For over 20 years, David Williams has been a forerunner in Prison ministries here in The Bahamas and throughout the Caribbean. On May 23, he was awarded for his service during the Bahamas Department of Correctional Services Chaplaincy Banquet at the Faith United Missionary Baptist Church Auditorium. The banquet honoured Corrections volunteers and former volunteers under the theme “Volunteers Make the Ordinary Extraordinary”.

Williams sat down with the SBC Media team to discuss the importance of prison ministry. His passion for this calling came from his willingness to help others. His strength comes from Matthew 25, which calls Christians to see Christ in those in need.
“I always wanted to give a service to persons who were not able to give something back,” Williams said. “You know, when we look at prison ministries, it is not a glamorous job.  But even more than that, the inspiration has to come from Christ.”May be an image of 8 people

Over the years, Williams has encountered many reactions from individuals when they learn about prison ministry. According to Williams, there is often a disregard for prison outreach ministries from the community.

“Persons say, ‘Why are you wasting time with those individuals who have been committing crimes,  who have put society in fear?’ Williams admitted.

A major part of ministering to inmates is to properly connect with them. Williams said that just as Christ opens his arms to us, we too must not be quick to condemn others. He maintains that true ministry as a Christian must reflect the love of God.

“I'm not there to condemn you and I'm not there to find out why are you there.  So that's how you maintain that positive relationship by ministering …and not in any way… to bring a message of condemnation,” he said.

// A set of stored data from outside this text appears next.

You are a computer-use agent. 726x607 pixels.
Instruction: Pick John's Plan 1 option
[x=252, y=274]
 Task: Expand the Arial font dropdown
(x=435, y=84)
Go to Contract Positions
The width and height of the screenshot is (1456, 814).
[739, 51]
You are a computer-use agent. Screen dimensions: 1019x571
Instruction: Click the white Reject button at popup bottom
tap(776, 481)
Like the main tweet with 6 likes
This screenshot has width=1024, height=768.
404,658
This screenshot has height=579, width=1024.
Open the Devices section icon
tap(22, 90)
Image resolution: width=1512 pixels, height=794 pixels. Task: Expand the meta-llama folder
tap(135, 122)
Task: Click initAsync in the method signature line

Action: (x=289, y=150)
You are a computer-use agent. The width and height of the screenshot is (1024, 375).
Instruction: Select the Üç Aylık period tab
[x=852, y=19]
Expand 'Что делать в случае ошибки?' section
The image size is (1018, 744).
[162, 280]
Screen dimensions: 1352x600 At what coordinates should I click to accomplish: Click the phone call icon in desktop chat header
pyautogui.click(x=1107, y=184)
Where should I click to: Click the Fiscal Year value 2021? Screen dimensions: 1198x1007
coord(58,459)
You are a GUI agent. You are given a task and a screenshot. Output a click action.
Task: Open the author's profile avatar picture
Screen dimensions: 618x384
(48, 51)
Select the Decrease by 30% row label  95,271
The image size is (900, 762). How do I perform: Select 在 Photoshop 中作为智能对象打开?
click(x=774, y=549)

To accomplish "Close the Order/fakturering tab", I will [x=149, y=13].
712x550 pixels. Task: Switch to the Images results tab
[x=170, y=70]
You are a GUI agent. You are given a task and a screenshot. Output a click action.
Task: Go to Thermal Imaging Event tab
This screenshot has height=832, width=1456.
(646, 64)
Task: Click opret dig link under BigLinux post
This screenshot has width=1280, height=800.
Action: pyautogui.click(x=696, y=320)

Prison Ministry has been a blessing to Williams, as he has served as regional director for prison fellowship international in the Caribbean. This has given him many opportunities to encounter various prisons in the region. It has also given him a platform to share God’s love on an international platform.

“I used to go to Washington every year for three years in a row as part of my regional director role, ….I encountered Hindus, Muslims, Christians and persons of the Rasta faith.  But the key for me is the standard is, is that as a Christian, I must always share my faith in Jesus Christ," Williams said.

Now, Williams continues to use his own radio show to share the importance of prison ministry and encourages interested persons to become involved in bringing the good news of Jesus to those who need Him. He also shared some important tips for those willing to join prison outreach initiatives.

“I share with them…some of the do's and don'ts and letting them also know that when you get into this ministry is not glamorous and that it is not one where you can have the cameras all the time,” he said.

“So you may not be a Christian… but everything we share is going to be along the line of biblical principles.  We're going to let you know that when you go in there, don’t go in there with the intention of taking anything [information] out.”